The powders are especially well-suited for the production of mono-particle membranes that are used in solar cells, whereby, using powders made with the method according to the invention, it was possible to make solar cells having a very high efficiency factor.
Especially in view of the possible application purposes of the powder produced with the method according to the invention, it should be pointed out that it is also fundamentally possible to add S, in addition to the Se, to the powder consisting of the CuIn and/or CuGa and to melt it together with the fluxing agent. By the same token, the Se can be completely replaced with S.
Consequently, the method makes it possible to produce a wide range of CuIn_l-xGa_xS_ySe_zcompounds. These semiconductor compounds cover a range of band gap energies between 1.04 eV and 2.5 eV.
It has been found that the powders produced with the method presented can be used very advantageously in solar cells. The solar cells in which these powders were used exhibited an above-average high efficiency factor.
The solar cells in which powders produced according to the invention are used are preferably solar cells into which a mono-particle membrane made of the powder is incorporated.
In order to produce the mono-particle membrane, the powder particles are preferably embedded into a polymer membrane, especially a polyurethane matrix.
A mono-particle membrane solar cell normally consists of four layers.
The back contact is a metallic layer that is typically applied onto a glass substrate. In a preferred embodiment, this can also be an electrically conductive adhesive.
The membrane containing the Cu(In,Ga)Se₂crystals is applied as an absorber layer onto this back contact and this membrane is normally covered with a thin, n-conductive CdS semiconductor layer.
The front contact is then applied onto this CdS layer and it normally consists of a transparent, electrically conductive oxide, for example, a ZnO:Al alloy.
It can likewise be very preferred to incorporate another semiconductor layer made of intrinsic ZnO between the CdS layer and the front contact.

Claims

1. A method for the production of a powder consisting of a Cu(In,Ga)Se₂compound, comprises the following steps:

alloying Cu and at least one of In and Ga to form at least one of a CuIn alloy and a CuGa alloy with a sub-stoichiometric fraction of Cu,

producing a powder of the alloy,

adding Se and a KI or NaI fluxing agent to the powder,

heating the mixture until a melt is formed in which Cu(In,Ga)Se₂recrystallizes and, at the same time, the powder particles to be produced grow,

cooling the melt in order to interrupt the growth of the particles.

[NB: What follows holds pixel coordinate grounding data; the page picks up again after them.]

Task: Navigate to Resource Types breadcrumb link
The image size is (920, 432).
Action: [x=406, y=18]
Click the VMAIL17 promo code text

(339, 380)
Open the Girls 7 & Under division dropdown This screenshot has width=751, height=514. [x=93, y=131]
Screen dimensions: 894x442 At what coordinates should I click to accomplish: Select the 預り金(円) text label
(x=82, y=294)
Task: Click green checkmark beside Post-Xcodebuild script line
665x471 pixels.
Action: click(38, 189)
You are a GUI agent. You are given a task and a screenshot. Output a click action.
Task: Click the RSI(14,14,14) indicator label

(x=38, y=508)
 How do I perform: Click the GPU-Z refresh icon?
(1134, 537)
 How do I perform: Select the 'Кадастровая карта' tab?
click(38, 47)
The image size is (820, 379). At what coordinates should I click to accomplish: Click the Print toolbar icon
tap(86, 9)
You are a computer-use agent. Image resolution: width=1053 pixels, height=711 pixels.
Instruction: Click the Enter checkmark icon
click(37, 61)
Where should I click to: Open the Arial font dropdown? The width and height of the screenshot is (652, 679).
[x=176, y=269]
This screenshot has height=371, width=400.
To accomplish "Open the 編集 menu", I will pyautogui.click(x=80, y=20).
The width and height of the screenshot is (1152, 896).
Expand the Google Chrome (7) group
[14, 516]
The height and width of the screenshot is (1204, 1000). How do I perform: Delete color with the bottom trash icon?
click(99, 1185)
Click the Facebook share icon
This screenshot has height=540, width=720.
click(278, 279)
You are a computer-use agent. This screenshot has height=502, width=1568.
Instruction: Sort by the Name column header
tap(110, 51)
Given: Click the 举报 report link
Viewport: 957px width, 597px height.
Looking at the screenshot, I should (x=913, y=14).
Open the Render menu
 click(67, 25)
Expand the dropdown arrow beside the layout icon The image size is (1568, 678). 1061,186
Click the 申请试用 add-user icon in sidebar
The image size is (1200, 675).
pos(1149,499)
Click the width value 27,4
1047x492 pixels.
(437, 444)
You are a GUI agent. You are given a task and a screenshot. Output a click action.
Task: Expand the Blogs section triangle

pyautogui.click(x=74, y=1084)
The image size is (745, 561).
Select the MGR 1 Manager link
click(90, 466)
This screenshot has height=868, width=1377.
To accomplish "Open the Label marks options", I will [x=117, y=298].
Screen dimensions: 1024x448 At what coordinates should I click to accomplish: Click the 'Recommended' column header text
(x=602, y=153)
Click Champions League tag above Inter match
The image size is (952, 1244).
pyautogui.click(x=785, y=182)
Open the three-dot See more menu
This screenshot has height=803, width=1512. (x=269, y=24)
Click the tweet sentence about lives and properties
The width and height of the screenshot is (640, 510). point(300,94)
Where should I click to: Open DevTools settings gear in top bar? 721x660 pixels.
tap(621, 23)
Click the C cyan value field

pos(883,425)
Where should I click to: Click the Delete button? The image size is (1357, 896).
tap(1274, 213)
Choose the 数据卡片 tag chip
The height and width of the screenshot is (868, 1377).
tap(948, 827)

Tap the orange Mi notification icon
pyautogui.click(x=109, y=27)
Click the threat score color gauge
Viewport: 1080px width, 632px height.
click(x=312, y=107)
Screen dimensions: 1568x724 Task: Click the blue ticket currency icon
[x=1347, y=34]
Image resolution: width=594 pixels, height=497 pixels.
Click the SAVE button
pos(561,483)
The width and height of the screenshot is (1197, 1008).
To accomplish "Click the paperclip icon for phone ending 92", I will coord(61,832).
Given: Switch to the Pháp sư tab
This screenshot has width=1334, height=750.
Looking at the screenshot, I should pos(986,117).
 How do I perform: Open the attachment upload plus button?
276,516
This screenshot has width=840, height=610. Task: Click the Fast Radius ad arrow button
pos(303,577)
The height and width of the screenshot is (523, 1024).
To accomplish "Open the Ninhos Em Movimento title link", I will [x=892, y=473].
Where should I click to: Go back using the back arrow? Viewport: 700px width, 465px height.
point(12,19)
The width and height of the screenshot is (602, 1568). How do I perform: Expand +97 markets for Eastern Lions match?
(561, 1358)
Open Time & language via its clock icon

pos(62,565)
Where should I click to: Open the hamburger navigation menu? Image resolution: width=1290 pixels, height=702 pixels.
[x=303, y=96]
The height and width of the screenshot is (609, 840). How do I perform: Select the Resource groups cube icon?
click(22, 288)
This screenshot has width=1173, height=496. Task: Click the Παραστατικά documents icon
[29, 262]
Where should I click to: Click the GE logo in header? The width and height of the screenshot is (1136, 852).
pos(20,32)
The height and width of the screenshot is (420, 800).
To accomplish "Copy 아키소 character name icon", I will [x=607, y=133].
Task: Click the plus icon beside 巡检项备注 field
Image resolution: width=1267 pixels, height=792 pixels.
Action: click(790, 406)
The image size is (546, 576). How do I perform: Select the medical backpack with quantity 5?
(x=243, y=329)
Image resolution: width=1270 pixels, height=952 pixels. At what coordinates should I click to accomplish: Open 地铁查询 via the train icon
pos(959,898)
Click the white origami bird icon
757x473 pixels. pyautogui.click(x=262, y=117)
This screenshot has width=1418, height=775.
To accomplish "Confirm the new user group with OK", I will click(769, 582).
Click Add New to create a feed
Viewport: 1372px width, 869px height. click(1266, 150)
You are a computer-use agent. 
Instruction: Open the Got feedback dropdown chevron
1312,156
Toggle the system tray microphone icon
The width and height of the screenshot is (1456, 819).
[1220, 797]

2. The method according to claim 1, comprising,

after the cooling step, removing the KI or NaI by dissolution with water.

3. The method according to claim 1,

wherein

the ratio of the molar amount of Cu employed to the sum of the molar amount of In employed plus the molar amount of Ga employed lies between 0.8 and 1.

4. The method according to claim 1,

wherein

the ratio of the molar amount of Ga employed to the molar amount of In employed lies between 0 and 0.43.

5. A mono-particle membrane solar cell, comprising a back contact, a mono-particle membrane, at least one semiconductor layer and a front contact,

wherein

the mono-particle membrane contains a powder produced by a method according to claim 1.